Rewrite the stretch of entries from the line that contains "The width and height of the screenshot is (416, 325)." through the line that contains "(x=68, y=248)", keeping every line, including the requests, and scaling each coordinate in the answers by 0.55, rounded to whole numbers with halves going up. Give only these lines, and leave the pictures out.

----- RECORDS TO PROCESS -----

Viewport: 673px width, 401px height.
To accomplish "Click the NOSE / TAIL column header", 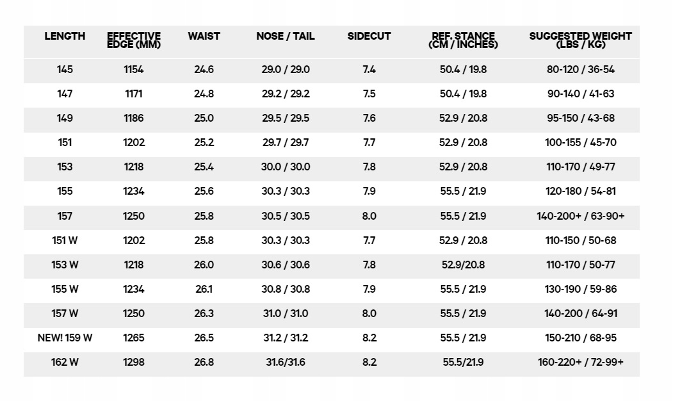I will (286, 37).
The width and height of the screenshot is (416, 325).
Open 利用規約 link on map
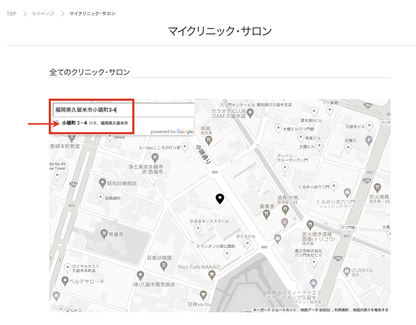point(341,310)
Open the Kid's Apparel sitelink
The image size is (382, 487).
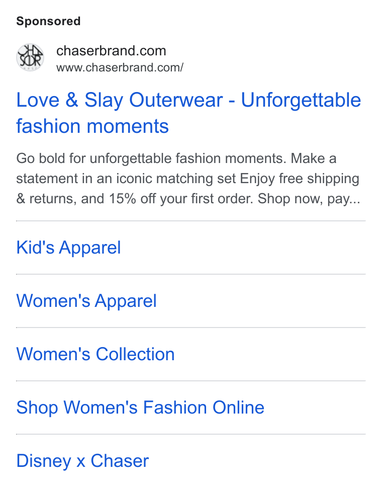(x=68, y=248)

-----
----- RECORDS TO PROCESS -----

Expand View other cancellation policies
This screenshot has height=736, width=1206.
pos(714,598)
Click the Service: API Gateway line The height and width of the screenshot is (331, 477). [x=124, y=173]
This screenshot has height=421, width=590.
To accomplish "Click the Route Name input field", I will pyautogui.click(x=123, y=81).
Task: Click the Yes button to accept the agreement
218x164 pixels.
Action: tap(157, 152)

-----
----- RECORDS TO PROCESS -----

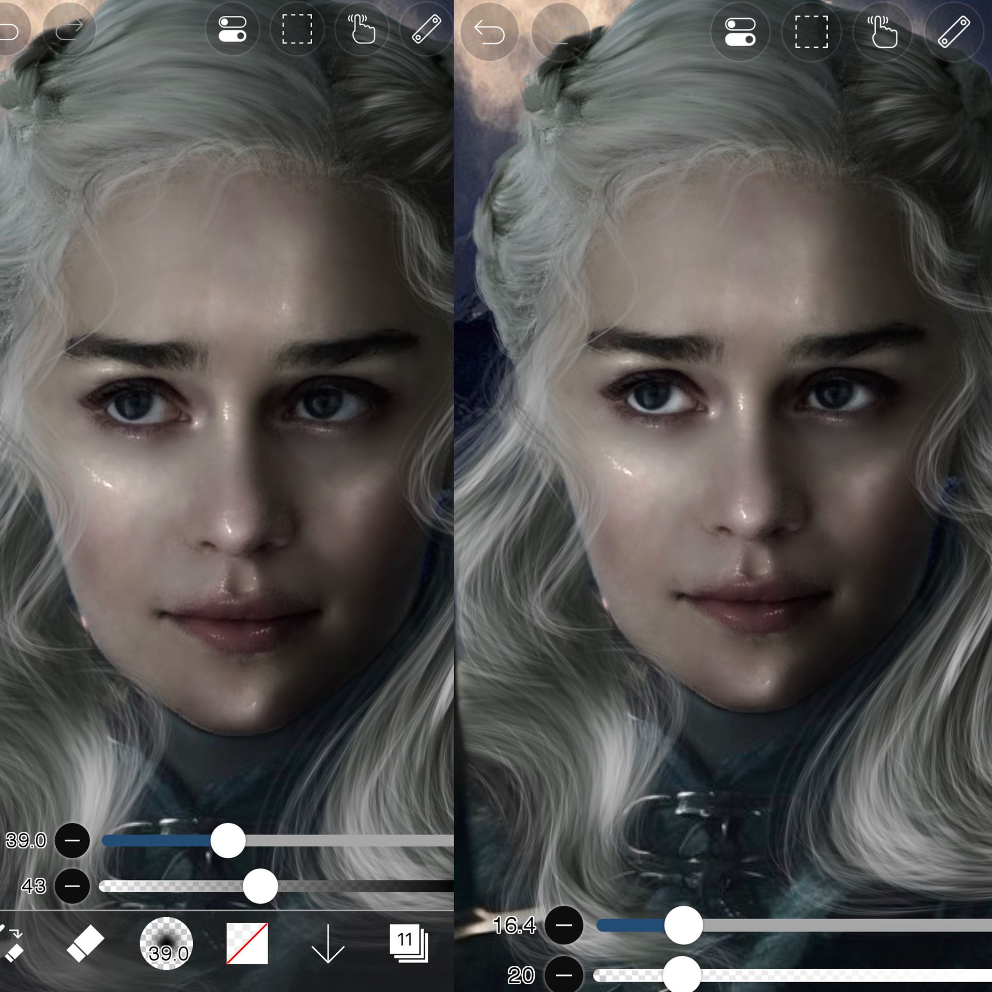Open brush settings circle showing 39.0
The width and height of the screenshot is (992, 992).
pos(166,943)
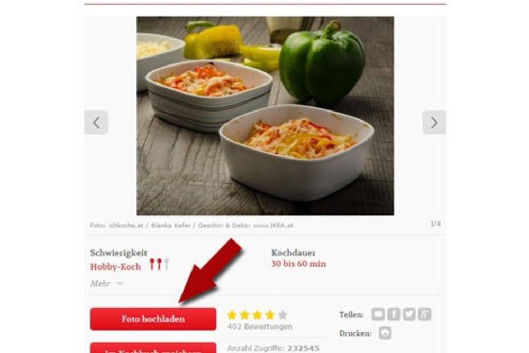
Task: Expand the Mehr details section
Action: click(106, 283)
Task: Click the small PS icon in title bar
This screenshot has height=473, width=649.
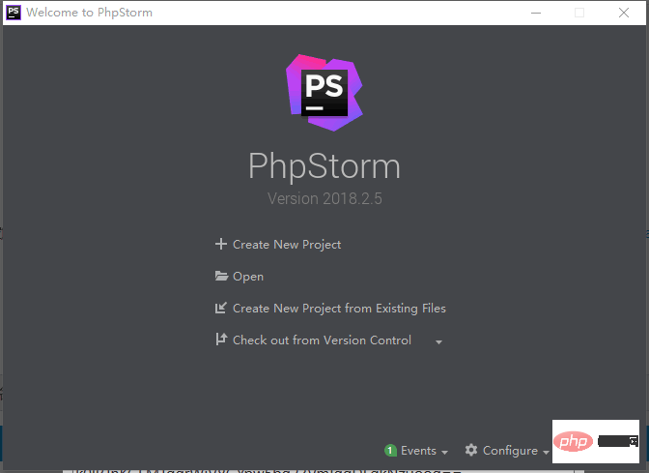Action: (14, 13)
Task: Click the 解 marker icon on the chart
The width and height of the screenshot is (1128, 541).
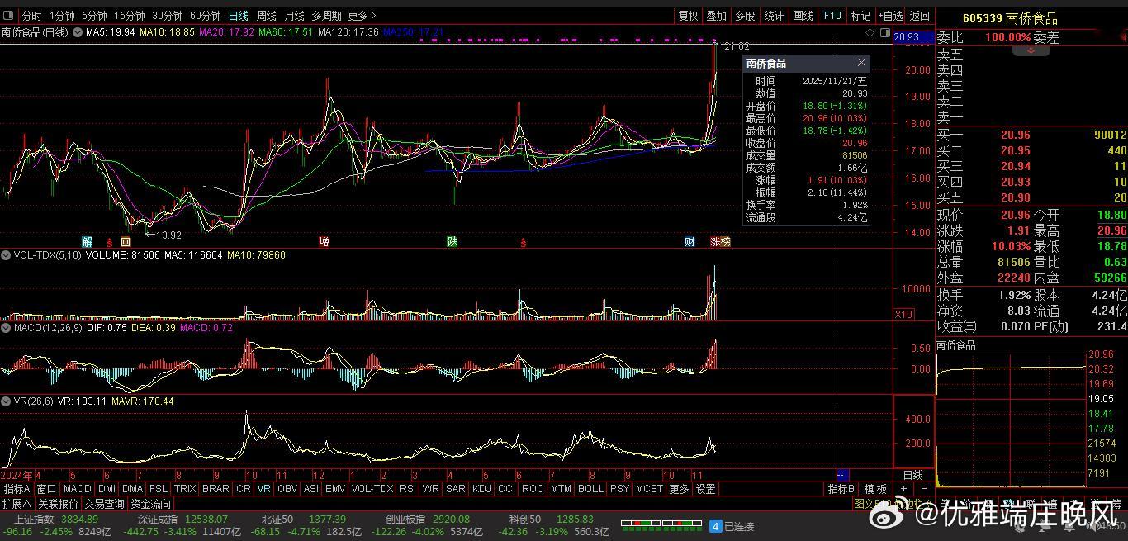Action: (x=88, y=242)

-----

COMPLETED EXERCISE -
The width and height of the screenshot is (416, 325).
Open 利用規約 link on map
point(188,171)
Open the Kid's Apparel sitelink
The image size is (382, 487).
(x=37, y=136)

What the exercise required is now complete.